Dans le tentaculaire Cloud Atlas, six histoires s’entremêlent : une épopée à l’époque de l’esclavage, une aventure sur une autre planète, un polar centré sur Halle Berry, une variation SF de Soleil Vert en Corée, une comédie grinçante sur un homme qui se retrouve contre son gré en maison de retraite et une romance dramatique entre deux homosexuels des années 1930. Dans cette dernière partie, les deux jeunes hommes vivent leur homosexualité comme Lana vit son changement de genre. La société réprime la pédérastie, ils ont conscience du danger mais ils aspirent déjà à la normalité la plus totale. Certes, ce segment du film est réalisé par l’acolyte Tom Tykwer (Cours Lola Cours). Mais Cloud Atlas, plus que de créer une réflexion générale sur la vie et la réincarnation, n’encouragerait-il pas à une mue au sein de sa propre vie terrienne ? Chaque héros se bat contre une convention. Un homme s’élève contre l’esclavage, un autre contre la fatalité de finir en maison de retraite, lui qui n’a rien d’un vieillard à bout de souffle, une clone enfin contre sa condition de femme-objet.

Lana sert de pygmalion à ces changements de peau. Chaque acteur joue plusieurs rôles. Un homme peut devenir femme et inversement. Les maquillages et prothèses servent à jouer à cache-cache faisant fi des époques et des contrées. Le résultat ne convint qu’à moitié mais il fallait oser faire jouer un coréen à Hugo Weaving. Un élément matériel (une lettre) ou immatériel (une symphonie) répercute les vies suivantes. Par exemple, le récit de l’aventurier anti-négrier influence la composition d’une musique des décennies plus tard. Ainsi, les histoires individuelles se lient, résonnent ensemble pour que les mouvements successifs forment un grand tableau, une « cartographie des nuages » si on s’en réfère au titre. Speed Racer ne faisait-il pas déjà le même processus ? A partir de l’héritage paternel, le héros s’émancipait des carcans guidés par son époque. Le film emmagasinait un siècle de rapprochements entre le cinéma d’animation et la prise de vue réelle pour faire cette folie graphique incomprise à l’époque. De Gertie le dinosaure à Mario Kart, ce film de courses inspiré d’un dessin-animé japonais concrétisait l’envie de non-conformisme des Wachowski.

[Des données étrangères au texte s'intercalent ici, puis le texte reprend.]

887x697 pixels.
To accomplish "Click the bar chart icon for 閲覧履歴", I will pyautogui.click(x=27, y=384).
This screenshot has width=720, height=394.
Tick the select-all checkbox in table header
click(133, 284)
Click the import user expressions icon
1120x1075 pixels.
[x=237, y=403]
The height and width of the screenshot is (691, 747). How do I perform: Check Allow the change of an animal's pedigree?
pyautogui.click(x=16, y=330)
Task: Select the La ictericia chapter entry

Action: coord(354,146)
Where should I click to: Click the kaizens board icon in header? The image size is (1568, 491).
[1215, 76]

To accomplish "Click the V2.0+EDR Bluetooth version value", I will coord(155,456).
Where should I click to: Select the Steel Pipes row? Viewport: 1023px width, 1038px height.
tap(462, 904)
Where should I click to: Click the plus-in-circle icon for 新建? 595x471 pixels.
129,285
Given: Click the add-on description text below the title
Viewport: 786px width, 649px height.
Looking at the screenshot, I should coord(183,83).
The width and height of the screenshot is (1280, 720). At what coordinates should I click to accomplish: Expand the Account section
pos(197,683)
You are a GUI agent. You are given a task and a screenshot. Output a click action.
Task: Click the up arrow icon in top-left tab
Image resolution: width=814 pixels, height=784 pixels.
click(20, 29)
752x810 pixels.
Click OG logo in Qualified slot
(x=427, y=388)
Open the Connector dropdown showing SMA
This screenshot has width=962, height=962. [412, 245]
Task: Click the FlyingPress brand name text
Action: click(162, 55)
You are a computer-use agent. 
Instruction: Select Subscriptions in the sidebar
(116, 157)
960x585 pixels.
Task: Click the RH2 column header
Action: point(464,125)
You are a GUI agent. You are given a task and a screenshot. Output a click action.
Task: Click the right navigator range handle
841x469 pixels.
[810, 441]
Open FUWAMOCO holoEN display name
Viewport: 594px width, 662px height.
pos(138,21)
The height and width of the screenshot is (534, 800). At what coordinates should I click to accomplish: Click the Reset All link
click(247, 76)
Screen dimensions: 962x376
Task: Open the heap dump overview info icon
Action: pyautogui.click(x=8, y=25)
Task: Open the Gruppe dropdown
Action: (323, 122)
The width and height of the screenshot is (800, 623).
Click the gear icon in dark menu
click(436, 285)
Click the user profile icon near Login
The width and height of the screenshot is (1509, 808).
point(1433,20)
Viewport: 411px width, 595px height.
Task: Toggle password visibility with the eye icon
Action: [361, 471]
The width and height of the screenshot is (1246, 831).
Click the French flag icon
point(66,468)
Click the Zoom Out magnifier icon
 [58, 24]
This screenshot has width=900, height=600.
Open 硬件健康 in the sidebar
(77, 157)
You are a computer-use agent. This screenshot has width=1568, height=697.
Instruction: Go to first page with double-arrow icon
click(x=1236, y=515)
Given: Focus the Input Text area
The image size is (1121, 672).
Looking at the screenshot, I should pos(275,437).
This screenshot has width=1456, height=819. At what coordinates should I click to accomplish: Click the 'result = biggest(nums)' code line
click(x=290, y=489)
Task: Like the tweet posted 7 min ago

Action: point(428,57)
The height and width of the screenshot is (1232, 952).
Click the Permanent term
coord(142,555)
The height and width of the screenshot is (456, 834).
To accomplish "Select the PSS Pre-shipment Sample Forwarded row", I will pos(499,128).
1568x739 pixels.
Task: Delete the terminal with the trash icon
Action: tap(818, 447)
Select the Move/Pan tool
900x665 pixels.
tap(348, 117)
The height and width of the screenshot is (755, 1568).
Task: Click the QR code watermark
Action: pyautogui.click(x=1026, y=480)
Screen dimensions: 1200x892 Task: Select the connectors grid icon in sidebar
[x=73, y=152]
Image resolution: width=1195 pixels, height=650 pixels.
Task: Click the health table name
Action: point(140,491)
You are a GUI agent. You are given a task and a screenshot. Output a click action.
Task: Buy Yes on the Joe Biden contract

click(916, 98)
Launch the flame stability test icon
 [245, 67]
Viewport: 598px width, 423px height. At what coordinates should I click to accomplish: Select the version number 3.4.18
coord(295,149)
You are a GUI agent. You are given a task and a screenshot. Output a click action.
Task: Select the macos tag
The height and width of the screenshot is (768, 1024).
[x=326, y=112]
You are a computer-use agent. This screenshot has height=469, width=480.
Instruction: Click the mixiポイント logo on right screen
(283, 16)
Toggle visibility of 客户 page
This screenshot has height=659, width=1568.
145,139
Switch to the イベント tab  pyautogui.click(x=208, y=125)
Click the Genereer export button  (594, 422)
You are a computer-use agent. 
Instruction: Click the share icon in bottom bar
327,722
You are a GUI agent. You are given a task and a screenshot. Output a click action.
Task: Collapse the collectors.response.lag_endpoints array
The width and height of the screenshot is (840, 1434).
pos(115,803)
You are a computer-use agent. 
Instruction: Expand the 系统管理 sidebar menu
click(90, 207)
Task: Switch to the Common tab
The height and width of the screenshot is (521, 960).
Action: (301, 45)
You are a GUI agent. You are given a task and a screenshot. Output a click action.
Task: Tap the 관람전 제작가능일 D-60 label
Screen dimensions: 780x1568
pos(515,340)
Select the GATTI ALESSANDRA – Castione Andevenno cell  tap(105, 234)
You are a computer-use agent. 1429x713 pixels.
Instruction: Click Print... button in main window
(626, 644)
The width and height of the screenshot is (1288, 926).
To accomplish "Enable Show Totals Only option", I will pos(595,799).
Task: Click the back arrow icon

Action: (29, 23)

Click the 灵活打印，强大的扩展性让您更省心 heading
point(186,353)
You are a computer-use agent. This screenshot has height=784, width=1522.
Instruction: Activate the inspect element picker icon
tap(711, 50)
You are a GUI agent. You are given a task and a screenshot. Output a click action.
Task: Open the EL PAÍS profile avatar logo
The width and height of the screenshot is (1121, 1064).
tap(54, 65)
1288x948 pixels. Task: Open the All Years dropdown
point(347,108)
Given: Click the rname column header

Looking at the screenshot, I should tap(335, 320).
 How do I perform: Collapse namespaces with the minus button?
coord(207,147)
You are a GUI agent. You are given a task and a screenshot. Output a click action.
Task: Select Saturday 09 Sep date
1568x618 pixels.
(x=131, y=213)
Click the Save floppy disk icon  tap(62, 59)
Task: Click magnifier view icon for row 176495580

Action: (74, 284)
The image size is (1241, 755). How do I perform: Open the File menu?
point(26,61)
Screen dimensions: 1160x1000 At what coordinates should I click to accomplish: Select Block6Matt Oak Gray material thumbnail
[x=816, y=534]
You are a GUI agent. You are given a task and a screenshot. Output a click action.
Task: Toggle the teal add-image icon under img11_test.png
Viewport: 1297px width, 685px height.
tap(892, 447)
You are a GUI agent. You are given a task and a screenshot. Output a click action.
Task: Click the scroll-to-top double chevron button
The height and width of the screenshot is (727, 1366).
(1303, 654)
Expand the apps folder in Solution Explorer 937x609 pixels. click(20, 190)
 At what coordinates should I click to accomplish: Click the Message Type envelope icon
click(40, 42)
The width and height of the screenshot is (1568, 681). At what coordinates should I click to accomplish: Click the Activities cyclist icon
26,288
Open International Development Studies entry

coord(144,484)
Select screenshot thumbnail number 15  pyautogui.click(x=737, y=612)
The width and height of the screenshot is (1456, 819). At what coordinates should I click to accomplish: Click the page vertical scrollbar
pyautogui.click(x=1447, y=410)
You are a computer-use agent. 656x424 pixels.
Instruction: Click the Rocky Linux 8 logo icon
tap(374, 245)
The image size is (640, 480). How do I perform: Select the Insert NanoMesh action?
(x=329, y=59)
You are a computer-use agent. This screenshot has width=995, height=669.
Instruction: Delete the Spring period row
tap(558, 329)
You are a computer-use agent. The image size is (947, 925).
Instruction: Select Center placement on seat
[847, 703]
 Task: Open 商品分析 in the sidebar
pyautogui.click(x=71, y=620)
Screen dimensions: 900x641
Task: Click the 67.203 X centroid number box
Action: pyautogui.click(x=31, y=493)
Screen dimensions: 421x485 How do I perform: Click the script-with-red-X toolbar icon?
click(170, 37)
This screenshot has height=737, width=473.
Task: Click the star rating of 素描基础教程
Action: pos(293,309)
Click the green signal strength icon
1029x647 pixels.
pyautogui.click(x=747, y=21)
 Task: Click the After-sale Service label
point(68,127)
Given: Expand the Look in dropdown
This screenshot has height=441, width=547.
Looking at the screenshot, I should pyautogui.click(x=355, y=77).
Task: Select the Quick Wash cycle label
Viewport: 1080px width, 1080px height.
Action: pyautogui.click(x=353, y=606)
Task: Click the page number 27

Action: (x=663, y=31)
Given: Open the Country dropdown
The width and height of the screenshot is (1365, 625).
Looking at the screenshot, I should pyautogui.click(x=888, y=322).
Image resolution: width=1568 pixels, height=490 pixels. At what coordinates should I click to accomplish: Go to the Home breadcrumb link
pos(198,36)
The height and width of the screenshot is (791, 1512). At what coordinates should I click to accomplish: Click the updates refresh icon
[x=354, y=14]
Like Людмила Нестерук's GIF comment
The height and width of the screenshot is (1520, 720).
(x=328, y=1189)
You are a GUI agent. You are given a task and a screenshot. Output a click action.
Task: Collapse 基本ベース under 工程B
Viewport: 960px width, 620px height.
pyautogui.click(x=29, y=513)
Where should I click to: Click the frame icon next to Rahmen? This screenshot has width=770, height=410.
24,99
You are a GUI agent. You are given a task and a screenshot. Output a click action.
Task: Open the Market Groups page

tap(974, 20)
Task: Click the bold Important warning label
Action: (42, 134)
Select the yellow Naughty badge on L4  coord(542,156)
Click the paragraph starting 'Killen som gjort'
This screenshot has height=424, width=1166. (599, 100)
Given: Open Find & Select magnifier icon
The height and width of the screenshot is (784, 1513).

On peut ne pas gouter à l’esprit mystique de Cloud Atlas, ou y rester indifférent. Mais en plus de reconnaitre une forme de virtuosité technique, difficile de ne pas ressentir l’envie des réalisateurs de communiquer avec nous. Ils semblent nous dire : « voilà ce qu’on vous offre, amusez-vous dedans, cherchez votre place, on vous accueille les bras grands ouverts ». C’est le propre de l’art : offrir un langage propre à l’échange. Aussi mystérieux soient-il, Lana et Andy transpirent la bonté familiale. L’humilité cohabite avec l’ambition. Aussi fou soit leur univers, personne ne peut les accuser de cynisme ou de foutage de gueule envers le spectateur. On a bien des réserves sur Cloud Atlas, tout n’y est pas parfait, notamment dans ce schéma fragmenté où le montage prend en main des histoires fondées sur l’effet papillon. Pourtant, encourager un tel cinéma, c’est affirmer l’envie d’avoir des objets ambitieux. Le film, en dehors de la Chine, ne connait pas un grand succès. Lana et Andy n’arrivent pas à renouer l’élan enthousiaste de Matrix. Paradoxalement, le pari est réussi. Par touches, ils affirment leur emprunte sur le cinéma mondial. Si personne n’a raillé les changements de Lana, c’est peut-être aussi pour ça. Beaucoup de monde aimerait prendre part à leur cinéma. Des producteurs de tous horizons ont financé de manière indépendante Cloud Atlas (mais ni aux États-Unis, ni en France), devenant le film indépendant le plus cher de l’histoire, les acteurs se battent pour travailler avec eux. Leur travail trouve l’équilibre entre expérimentation et construction cinématographique plus classique. L’anticonformisme sert de vecteur à la transformation pour aboutir à une autre normalité, plus humaniste. En voilà un beau leitmotiv philosophique. La figure transgenre comme parangon d’innovation : un puits de lumière dans l’océan obscure d’un Hollywood frileux.